Just to make sure GiNaC works properly you may run a collection of regression tests by typing
$ make check |
This will compile some sample programs, run them and check the output for correctness. The regression tests fall in three categories. First, the so called exams are performed, simple tests where some predefined input is evaluated (like a pupils' exam). Second, the checks test the coherence of results among each other with possible random input. Third, some timings are performed, which benchmark some predefined problems with different sizes and display the CPU time used in seconds. Each individual test should return a message ‘passed’. This is mostly intended to be a QA-check if something was broken during development, not a sanity check of your system. Some of the tests in sections checks and timings may require insane amounts of memory and CPU time. Feel free to kill them if your machine catches fire. Another quite important intent is to allow people to fiddle around with optimization.
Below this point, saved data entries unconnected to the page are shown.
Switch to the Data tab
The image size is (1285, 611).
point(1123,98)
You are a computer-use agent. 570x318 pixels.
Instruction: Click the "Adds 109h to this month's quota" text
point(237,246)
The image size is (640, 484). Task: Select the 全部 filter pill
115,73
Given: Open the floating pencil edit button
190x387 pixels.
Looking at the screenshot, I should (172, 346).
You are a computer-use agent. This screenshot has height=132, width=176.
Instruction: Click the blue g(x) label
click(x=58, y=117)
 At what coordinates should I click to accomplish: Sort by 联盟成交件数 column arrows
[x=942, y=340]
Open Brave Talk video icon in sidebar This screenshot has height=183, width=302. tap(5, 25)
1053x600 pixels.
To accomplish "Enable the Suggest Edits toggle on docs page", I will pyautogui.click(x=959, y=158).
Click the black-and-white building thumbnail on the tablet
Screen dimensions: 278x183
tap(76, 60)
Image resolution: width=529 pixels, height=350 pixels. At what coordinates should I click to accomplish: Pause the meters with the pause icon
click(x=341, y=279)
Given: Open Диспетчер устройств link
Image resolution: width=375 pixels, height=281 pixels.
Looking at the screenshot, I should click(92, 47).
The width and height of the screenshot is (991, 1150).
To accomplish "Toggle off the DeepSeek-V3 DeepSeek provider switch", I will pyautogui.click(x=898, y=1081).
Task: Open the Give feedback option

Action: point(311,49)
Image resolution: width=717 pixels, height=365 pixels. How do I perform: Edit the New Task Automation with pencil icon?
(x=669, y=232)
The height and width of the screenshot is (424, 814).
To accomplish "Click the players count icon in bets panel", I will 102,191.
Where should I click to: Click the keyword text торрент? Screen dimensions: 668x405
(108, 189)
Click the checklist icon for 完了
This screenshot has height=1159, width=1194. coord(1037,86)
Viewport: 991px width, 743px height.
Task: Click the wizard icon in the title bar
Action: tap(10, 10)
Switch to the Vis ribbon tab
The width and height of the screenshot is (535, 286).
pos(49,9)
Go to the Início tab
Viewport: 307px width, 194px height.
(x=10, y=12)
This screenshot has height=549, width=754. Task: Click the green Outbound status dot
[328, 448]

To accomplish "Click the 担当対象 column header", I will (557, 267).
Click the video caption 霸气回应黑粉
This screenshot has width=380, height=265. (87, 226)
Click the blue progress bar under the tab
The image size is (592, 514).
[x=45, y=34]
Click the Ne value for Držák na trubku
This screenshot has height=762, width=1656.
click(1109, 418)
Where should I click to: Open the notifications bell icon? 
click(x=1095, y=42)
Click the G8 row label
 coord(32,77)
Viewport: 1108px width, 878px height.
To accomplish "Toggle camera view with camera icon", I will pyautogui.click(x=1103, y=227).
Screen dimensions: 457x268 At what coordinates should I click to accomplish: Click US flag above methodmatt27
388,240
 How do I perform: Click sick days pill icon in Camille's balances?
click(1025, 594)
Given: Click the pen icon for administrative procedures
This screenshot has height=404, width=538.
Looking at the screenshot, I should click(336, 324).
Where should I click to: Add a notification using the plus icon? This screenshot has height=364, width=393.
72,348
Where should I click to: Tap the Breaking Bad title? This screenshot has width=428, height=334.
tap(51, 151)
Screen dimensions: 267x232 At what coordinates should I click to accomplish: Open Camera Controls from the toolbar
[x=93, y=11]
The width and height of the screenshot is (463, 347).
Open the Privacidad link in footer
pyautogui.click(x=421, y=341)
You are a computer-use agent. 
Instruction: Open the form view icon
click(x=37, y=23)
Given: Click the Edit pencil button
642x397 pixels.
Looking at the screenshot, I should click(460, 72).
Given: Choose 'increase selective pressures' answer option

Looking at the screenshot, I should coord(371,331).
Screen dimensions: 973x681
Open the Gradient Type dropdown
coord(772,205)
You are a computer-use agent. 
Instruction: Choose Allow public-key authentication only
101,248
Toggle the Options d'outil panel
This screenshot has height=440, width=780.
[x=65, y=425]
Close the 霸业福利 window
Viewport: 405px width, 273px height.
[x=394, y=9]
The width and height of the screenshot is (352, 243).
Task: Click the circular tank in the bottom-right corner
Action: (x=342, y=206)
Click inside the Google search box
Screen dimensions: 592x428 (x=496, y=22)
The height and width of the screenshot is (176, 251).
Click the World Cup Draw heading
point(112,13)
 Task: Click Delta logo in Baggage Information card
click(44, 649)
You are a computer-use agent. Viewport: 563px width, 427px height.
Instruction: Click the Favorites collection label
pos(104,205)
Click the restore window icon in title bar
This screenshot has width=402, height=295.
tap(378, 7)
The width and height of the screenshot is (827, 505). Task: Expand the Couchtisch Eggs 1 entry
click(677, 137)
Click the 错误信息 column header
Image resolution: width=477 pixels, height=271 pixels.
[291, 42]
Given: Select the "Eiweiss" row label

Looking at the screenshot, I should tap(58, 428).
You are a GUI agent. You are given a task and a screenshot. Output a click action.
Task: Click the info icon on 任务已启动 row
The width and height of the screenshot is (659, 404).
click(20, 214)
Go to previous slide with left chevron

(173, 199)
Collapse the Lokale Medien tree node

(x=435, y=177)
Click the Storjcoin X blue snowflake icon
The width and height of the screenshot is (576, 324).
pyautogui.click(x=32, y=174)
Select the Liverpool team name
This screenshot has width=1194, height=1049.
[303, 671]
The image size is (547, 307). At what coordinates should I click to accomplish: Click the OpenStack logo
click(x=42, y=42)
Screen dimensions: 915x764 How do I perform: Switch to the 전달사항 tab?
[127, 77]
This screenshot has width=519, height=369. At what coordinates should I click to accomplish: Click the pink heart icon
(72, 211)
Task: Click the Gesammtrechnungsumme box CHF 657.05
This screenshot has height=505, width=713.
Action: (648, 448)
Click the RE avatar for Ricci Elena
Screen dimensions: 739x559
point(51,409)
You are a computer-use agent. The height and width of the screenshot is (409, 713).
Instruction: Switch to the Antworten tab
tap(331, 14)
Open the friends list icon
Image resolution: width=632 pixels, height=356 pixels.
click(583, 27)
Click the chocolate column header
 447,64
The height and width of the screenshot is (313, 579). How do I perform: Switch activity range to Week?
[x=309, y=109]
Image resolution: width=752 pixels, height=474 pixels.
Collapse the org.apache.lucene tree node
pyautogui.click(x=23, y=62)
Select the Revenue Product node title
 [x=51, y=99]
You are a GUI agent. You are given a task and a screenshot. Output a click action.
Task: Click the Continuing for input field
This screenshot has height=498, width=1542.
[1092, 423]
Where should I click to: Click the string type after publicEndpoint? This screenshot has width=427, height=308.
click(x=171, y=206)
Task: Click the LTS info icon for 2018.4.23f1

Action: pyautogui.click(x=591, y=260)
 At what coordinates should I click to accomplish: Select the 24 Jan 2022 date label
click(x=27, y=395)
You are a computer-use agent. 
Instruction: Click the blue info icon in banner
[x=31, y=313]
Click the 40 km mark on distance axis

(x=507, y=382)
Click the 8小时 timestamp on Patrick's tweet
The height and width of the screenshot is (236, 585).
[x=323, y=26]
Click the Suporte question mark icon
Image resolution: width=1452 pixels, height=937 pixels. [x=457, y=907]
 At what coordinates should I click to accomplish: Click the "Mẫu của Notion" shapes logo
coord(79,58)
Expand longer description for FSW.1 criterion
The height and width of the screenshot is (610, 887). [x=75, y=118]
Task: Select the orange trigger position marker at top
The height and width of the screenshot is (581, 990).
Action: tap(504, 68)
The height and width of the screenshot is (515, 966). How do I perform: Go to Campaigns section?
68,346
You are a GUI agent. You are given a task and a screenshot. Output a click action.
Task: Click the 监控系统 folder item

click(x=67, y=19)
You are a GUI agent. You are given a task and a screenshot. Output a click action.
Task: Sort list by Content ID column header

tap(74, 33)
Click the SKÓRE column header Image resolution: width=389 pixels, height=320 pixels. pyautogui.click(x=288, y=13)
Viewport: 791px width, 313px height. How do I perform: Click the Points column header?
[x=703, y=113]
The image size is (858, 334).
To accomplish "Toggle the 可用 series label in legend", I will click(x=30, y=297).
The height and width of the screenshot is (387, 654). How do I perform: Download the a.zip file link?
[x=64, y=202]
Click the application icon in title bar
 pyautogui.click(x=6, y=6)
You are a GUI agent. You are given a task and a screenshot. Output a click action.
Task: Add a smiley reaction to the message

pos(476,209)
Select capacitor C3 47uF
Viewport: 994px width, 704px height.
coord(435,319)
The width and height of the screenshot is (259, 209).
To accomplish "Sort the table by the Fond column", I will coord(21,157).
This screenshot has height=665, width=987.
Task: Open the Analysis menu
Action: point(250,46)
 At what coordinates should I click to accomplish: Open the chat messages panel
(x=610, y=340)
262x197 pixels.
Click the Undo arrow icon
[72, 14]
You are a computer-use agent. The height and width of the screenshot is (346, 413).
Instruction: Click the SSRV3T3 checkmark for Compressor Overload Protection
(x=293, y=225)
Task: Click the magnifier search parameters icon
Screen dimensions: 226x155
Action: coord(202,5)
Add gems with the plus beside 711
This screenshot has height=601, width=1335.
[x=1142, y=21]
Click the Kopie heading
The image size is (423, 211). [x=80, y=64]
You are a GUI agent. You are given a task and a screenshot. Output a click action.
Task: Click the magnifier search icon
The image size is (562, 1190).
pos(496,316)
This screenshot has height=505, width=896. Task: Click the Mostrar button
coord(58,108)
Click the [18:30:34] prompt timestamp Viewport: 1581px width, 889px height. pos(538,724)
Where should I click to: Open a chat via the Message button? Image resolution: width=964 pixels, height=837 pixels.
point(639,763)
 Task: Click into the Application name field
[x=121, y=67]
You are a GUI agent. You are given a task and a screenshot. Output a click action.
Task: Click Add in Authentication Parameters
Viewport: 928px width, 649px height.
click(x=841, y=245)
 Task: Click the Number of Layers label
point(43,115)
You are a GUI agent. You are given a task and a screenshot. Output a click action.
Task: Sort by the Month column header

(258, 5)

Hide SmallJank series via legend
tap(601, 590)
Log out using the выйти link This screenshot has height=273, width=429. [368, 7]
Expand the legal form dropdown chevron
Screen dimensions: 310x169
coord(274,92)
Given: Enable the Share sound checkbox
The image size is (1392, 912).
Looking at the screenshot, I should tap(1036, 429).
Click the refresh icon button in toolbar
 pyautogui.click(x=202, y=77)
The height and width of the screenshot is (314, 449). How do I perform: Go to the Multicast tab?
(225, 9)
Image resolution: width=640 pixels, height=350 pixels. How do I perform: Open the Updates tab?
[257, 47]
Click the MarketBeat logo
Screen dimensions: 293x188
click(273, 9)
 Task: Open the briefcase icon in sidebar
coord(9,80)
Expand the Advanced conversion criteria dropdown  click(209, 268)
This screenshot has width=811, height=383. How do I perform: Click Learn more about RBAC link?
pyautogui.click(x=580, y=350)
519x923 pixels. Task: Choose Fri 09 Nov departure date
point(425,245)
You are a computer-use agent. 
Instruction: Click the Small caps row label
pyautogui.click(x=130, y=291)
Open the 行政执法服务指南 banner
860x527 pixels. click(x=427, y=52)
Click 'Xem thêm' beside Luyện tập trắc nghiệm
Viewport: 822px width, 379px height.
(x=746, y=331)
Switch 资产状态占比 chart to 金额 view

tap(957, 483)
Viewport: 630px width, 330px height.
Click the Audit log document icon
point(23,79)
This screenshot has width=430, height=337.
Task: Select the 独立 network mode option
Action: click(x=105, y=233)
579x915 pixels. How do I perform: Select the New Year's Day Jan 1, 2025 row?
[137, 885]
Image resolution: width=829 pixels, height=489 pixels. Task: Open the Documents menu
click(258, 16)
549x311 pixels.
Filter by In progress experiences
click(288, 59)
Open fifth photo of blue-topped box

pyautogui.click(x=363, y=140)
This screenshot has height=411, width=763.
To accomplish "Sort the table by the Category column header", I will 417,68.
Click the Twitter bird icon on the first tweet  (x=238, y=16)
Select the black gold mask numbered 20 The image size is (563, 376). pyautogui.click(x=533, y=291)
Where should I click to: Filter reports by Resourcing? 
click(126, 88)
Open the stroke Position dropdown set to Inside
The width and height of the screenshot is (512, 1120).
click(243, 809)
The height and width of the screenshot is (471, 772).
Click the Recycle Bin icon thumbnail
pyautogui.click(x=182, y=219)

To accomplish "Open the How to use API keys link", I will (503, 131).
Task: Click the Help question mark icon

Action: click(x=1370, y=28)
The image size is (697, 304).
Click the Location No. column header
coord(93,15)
By default, the only documentation that will be built is this tutorial in ‘.info’ format. To build the GiNaC tutorial and reference manual in HTML, DVI, PostScript, or PDF formats, use one of
$ make html $ make dvi $ make ps $ make pdf |
Generally, the top-level Makefile runs recursively to the
subdirectories. It is therefore safe to go into any subdirectory
(doc/
, ginsh/
, …) and simply type make
target there in case something went wrong.